_文档_
题目链接
题解
我们只需求出总的哈密顿回路个数和总的强联通竞赛图个数
对于每条哈密顿回路,我们统计其贡献
一条哈密顿回路就是一个圆排列,有\(\frac{n!}{n}\)种,剩余边随便连
所以总的贡献为
\[(n - 1)!2^{{n \choose 2} - n}
\]
\]
我们只需求出总的强联通竞赛图的个数
设\(g[n]\)表示\(n\)个点竞赛图个数,\(f[n]\)表示强联通竞赛图个数
那么有
\[g[n] = \sum\limits_{i = 1}^{n}{n \choose i}f[i]g[n - i]
\]
\]
即
\[\frac{g[n]}{n!} = \sum\limits_{i = 1}^{n}\frac{f[i]}{i!}\frac{g[n - i]}{(n - i)!}
\]
\]
设\(G(x)\)和\(F(x)\)分别为其指数型生成函数
那么有
\[G(x) = F(x)G(x) + 1
\]
\]
即
\[F(x) = \frac{G(x) - 1}{G(x)}
\]
\]
多项式求逆即可
复杂度\(O(nlogn)\)
#include<algorithm>
#include<iostream>
#include<cstdlib>
#include<cstring>
#include<cstdio>
#include<vector>
#include<queue>
#include<cmath>
#include<map>
#define LL long long int
#define REP(i,n) for (int i = 1; i <= (n); i++)
#define Redge(u) for (int k = h[u],to; k; k = ed[k].nxt)
#define cls(s,v) memset(s,v,sizeof(s))
#define mp(a,b) make_pair<int,int>(a,b)
#define cp pair<int,int>
using namespace std;
const int maxn = 400005,maxm = 100005,INF = 0x3f3f3f3f;
inline int read(){
int out = 0,flag = 1; char c = getchar();
while (c < 48 || c > 57){if (c == '-') flag = 0; c = getchar();}
while (c >= 48 && c <= 57){out = (out << 1) + (out << 3) + c - 48; c = getchar();}
return flag ? out : -out;
}
const int P = 998244353,G = 3;
inline int qpow(int a,LL b){
int re = 1;
for (; b; b >>= 1,a = 1ll * a * a % P)

_所给数据_
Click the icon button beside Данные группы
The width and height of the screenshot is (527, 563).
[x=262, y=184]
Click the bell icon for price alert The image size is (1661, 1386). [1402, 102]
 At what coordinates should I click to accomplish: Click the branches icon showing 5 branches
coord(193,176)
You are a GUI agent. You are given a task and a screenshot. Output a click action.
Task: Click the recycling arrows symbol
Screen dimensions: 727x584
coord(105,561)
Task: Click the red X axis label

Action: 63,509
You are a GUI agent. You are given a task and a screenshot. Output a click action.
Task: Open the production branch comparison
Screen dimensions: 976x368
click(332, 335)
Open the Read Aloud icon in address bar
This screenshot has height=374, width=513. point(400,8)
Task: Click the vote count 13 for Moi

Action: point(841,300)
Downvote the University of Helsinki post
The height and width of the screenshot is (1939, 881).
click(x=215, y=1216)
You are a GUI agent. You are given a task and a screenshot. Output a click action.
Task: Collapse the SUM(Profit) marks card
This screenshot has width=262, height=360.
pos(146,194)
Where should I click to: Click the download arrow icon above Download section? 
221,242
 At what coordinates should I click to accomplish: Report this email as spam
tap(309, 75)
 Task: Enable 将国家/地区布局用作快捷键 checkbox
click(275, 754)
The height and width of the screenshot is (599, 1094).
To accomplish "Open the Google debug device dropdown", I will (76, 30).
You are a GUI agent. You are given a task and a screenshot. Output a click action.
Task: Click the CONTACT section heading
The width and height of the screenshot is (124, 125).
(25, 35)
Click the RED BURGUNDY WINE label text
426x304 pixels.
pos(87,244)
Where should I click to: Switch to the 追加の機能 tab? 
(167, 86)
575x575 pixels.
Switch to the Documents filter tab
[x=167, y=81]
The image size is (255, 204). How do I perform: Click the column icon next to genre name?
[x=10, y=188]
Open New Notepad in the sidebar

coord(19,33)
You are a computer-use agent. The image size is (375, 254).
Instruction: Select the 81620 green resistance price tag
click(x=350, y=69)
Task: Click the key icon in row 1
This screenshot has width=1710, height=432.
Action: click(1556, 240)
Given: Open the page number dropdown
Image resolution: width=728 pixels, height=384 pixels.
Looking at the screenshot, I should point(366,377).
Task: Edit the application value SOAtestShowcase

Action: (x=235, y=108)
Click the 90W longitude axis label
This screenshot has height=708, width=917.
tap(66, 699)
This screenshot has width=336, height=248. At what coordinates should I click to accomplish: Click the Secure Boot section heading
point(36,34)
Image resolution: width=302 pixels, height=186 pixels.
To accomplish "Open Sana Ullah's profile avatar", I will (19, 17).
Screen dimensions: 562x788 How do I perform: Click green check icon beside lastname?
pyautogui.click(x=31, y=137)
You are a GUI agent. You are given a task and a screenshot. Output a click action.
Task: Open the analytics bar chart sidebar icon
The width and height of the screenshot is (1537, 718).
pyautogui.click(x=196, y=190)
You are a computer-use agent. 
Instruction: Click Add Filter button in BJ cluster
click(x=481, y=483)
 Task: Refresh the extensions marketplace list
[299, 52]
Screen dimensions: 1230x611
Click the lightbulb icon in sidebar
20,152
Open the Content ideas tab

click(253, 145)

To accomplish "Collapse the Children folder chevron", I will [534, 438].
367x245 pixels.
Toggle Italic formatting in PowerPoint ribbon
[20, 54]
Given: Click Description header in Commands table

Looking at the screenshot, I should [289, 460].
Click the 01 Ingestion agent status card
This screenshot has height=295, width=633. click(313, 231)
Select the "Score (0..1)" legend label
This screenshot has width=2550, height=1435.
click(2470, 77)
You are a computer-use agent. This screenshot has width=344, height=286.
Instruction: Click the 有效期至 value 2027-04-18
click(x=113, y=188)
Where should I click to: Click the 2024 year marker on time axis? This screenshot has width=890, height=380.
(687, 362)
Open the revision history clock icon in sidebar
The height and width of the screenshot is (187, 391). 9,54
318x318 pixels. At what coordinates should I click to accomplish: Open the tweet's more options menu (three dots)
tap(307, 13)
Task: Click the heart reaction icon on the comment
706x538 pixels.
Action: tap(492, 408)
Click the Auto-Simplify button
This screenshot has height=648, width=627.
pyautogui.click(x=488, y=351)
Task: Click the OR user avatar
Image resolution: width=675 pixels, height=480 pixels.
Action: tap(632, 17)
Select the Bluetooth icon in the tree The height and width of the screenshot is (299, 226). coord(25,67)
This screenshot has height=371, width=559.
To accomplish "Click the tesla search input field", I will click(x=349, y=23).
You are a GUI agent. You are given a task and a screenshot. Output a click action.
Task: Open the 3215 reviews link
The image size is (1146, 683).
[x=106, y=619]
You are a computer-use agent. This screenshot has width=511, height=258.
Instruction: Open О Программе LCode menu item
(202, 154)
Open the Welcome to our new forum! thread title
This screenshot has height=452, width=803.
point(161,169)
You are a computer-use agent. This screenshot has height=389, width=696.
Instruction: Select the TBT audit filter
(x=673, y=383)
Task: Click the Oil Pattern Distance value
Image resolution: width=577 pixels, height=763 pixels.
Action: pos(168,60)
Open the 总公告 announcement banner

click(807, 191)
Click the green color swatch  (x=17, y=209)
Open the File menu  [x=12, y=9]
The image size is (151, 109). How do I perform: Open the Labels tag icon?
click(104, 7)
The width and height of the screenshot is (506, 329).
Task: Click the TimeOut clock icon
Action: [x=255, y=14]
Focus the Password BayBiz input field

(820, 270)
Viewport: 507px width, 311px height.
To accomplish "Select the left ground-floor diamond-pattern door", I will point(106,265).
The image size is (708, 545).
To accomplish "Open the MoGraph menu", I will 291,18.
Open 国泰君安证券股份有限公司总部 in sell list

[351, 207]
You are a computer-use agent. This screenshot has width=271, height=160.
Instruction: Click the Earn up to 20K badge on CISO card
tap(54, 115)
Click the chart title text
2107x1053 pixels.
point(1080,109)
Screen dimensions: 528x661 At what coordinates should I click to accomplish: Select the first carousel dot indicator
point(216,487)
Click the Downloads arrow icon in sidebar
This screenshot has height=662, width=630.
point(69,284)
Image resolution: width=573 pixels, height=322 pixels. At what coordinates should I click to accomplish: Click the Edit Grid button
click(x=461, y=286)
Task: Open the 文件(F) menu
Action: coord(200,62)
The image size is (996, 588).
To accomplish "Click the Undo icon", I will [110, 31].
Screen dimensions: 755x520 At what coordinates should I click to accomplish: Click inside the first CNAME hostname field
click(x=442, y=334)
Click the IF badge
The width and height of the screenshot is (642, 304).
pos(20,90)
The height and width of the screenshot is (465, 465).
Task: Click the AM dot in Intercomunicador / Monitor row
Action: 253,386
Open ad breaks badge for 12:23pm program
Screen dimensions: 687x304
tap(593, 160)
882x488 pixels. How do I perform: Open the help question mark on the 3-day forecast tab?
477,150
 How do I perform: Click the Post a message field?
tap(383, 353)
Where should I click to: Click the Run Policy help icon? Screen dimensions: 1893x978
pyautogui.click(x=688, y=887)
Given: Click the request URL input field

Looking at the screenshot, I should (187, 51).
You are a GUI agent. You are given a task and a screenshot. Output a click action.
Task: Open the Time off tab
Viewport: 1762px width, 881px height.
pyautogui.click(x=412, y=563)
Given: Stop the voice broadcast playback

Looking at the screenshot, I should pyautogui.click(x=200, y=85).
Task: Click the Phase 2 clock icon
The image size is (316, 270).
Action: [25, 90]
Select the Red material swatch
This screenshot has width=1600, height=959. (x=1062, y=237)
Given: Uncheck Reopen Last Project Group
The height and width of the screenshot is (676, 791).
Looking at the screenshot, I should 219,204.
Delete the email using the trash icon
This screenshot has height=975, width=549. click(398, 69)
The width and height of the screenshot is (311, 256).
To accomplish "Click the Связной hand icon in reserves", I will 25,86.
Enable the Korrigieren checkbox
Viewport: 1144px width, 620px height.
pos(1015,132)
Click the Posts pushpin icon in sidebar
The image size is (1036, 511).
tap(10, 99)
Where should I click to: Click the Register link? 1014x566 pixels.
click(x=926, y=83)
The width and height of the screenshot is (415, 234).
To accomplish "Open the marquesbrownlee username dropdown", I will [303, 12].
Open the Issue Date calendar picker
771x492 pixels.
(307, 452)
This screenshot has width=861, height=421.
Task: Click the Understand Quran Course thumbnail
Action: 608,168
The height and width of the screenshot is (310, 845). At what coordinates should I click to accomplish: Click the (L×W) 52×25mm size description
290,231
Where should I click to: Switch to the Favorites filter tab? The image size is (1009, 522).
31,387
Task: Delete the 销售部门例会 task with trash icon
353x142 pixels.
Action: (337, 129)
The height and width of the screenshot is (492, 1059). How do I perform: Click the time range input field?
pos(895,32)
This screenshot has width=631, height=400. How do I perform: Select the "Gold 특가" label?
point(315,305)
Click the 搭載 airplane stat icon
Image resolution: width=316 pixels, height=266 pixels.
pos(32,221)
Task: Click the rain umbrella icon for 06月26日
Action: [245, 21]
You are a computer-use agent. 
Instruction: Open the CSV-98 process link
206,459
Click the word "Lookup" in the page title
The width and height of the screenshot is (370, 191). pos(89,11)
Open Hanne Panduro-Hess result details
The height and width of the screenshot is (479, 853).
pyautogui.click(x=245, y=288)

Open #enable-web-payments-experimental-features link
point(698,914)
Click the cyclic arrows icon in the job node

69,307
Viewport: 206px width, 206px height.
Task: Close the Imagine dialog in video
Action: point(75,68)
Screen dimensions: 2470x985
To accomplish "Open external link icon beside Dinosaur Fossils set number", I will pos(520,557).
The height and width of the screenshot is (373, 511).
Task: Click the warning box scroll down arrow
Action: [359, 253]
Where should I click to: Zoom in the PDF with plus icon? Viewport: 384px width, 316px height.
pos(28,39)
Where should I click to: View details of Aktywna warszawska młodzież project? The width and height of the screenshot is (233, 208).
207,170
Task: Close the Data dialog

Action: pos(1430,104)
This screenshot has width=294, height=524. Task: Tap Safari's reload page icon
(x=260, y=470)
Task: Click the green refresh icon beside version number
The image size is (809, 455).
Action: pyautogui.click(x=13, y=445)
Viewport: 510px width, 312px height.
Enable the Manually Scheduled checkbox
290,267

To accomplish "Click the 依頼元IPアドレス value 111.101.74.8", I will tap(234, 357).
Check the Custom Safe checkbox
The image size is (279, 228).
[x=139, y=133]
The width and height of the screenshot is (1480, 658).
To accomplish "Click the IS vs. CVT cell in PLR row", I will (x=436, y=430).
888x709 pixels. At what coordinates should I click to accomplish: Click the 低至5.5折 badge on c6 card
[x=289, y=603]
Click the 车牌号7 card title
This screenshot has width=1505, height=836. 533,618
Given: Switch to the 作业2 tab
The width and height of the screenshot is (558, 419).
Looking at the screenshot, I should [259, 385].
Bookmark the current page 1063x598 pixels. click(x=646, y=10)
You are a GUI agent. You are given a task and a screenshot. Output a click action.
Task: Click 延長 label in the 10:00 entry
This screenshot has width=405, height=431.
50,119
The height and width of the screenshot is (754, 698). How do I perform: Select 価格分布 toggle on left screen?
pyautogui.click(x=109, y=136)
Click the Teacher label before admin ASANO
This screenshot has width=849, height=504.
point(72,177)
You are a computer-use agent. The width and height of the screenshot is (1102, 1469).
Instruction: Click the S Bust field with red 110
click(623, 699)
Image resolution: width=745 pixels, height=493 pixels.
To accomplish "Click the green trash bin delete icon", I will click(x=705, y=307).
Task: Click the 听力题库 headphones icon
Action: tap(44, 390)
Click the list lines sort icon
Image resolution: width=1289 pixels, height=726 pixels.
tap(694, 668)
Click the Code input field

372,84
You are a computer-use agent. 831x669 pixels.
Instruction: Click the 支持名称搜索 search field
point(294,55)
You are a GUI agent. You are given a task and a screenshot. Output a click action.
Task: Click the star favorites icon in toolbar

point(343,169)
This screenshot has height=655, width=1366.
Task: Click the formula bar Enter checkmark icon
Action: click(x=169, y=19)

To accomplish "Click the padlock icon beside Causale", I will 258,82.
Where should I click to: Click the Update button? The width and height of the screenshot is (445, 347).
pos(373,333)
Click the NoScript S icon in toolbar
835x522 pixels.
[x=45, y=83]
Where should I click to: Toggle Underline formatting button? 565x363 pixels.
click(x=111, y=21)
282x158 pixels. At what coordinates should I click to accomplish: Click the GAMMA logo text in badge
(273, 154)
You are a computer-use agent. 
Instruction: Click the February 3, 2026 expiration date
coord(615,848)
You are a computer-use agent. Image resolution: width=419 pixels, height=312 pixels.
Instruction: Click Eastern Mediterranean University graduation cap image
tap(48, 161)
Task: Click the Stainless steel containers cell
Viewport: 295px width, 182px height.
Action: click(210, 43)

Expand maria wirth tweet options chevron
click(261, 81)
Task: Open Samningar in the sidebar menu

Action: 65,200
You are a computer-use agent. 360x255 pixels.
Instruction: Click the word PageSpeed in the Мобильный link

_问题描述_
请根据文档回答以下问题:
1. 一条哈密顿回路作为圆排列共有多少种?
2. 文档给出的复杂度是多少?
3. 代码中常量 P 的值是多少?

_本题解答_
1. 共有 n!/n 种。
2. 复杂度为 O(nlogn)。
3. P 的值为 998244353。